Das Wasser plätschert derzeit aber neben uns her.
Der Teufelsstieg wird immer anspruchsvoller. Von Schierke aus sind es immerhin 6,5 Km bis zum Gipfel. Wir kamen mächtig in`s Schwitzen, aber dass sollte sich genauso wie die Sicht bald ändern.
Gemütlicher geht es mit der Brockenbahn nach oben, aber die Preise sind gepfeffert! Zu Fuß tut gut!
Immer mächtiger werden die Brocken, die uns der Teufel auf den Weg gelegt hat.
Eine schiere Geröllwüste und dazu setzte noch leichter Regen ein.
Einen Moment sitzen, denn es ist wirklich verteufelt hier! Höchste Konzentration ist nötig um den richtigen Fußtritt zu setzen. Pilze schauen ist da kaum noch möglich.
Zusätzlich zum Nieselregen begann es sich einzunebeln. Wir waren in den Wolken!
Natürliche Waldverjüngung.
Wir haben es bald geschafft. Nur noch 41 Meter und wir sind auf dem Gipfel!
Das sich Hexen und Teufel auf dem Blocksberg wohlfühlen ist kaum zu bezweifeln.

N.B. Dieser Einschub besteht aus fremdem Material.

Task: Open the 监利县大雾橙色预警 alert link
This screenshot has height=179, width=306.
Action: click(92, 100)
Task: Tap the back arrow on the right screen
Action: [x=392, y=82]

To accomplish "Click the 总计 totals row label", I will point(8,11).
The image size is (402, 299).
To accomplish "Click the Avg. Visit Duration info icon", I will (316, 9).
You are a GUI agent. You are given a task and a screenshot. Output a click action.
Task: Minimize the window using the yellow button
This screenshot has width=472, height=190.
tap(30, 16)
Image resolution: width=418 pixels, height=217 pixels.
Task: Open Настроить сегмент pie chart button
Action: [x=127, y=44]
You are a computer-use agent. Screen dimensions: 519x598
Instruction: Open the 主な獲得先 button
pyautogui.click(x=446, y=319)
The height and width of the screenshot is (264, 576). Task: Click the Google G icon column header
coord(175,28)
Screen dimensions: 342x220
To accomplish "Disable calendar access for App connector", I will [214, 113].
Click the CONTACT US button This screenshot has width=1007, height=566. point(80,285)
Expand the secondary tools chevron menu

Immer wieder tauchen ungewöhnliche Gestalten aus dem Nebel auf.
Und dann wurde es geschichtsträchtig.
Endlich geschafft und nichts wie rein in die Hexenklause des Brockenwirtes. Jetzt wäre ein Glühwein angebracht, denn bei nebelgrauem Nieselregen, starkem Wind und etwa 8 Grad plus waren wir mitten im November angelangt. Glühwein war leider Saison – bedingt nicht im Angebot, so musste ein Pils herhalten und natürlich auch eine warme Speise.

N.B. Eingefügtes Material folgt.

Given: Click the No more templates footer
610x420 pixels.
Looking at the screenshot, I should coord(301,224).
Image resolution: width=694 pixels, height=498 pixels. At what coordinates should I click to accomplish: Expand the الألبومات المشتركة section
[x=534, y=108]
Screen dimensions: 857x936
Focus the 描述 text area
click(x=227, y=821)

Einige Informationen zu Geo – Parks und Landmarken.
Leider verhinderte der Nebel die Sicht in` s Land. Sehr ärgerlich, aber nicht zu ändern. Immerhin tauchte er die Landschaft in eine geheimnisvolle Stimmung, echte Novemberstimmung, die ich sehr liebe!
Die Natur wird hier oben weitgehend sich selbst überlassen. Es herrscht ein sehr raues Klima, ähnlich der Alpen in 2000 Metern Höhe. Gewaltige Orkane und Schneestürme fegen immer wieder über den Brocken und der Wind- und Schneebruch ist enorm.

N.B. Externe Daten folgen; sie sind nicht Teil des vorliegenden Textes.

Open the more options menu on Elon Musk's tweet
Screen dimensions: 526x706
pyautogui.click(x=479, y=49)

Es geht wieder hinunter. Jetzt nutzten wir die Zufahrtsstraße des Brocken – Personals, die für den öffentlichen Verkehr gesperrt ist. Wir hätten auch mit der Brockenbahn fahren können, dass würde aber für uns drei mit 80.00 € zu Buche schlagen. Das Geld sparen wir uns lieber und tun unserer Gesundheit noch etwas gutes, auch wenn wir bereits ganz schön geschafft waren.
Die Bäume fallen gleich Reihenweise.
Da freut sich der Borkenkäfer und druckt unendliche Märchen und Geschichten von Hex und Teufel unter der Baumrinde in das Holz der Fichten.
Ein gefundenes Fressen für Ips typographus.
Hier ein besonders schönes Fleckchen in Gipfelnähe. Es handelt sich offensichtlich um ein Hochmoor mit seltener Vegetation. Leider vergaß ich den Namen des traumhaft schönen Biotops.
Frischpilze sah ich in Gipfelnähe kaum. Erst beim Abstieg tauchten dann wieder einige Fichten – Reizker (Lactarius deterrimus) auf.
Noch etwas weiter unten auch wieder stark von der Witterung gezeichnete Stachelbeer – Täublinge (Russula quelettii).
Leider wurden auch an der Brockenstraße trotz Nationalparks massiv Bäume abgeholzt. Wahrscheinlich aus Wegesicherungsgründen. Aber warum erst jetzt? Möglicherweise gibt es neue Bestimmungen bzw. Ausnahme – Regelungen oder was kann sonst noch zu solchen unschönen Maßnahmen führen?
Hinreichend geschafft, es waren immerhin nochmals 8,00 Km, erreichten wir bei hereinbrechender Dunkelheit wieder unseren Ausgangspunkt Schierke. Muskelkater inklusive.
Soweit der Bericht von unserer kleinen Harz – Reise. Am Folgetag, dem 13. August, war Abreise angesagt mit einem letzten, kleinen Abstecher in einen Laub- und Nadelwald bei Falkenstein, sehr ähnlich unserer Forste. Hier waren auch einige Pilzsammler unterwegs und suchten Steinpilze und Maronen. Frischpilze gab es hier sehr reichlich, vor allem viele Täublinge und Graue Wulstlinge.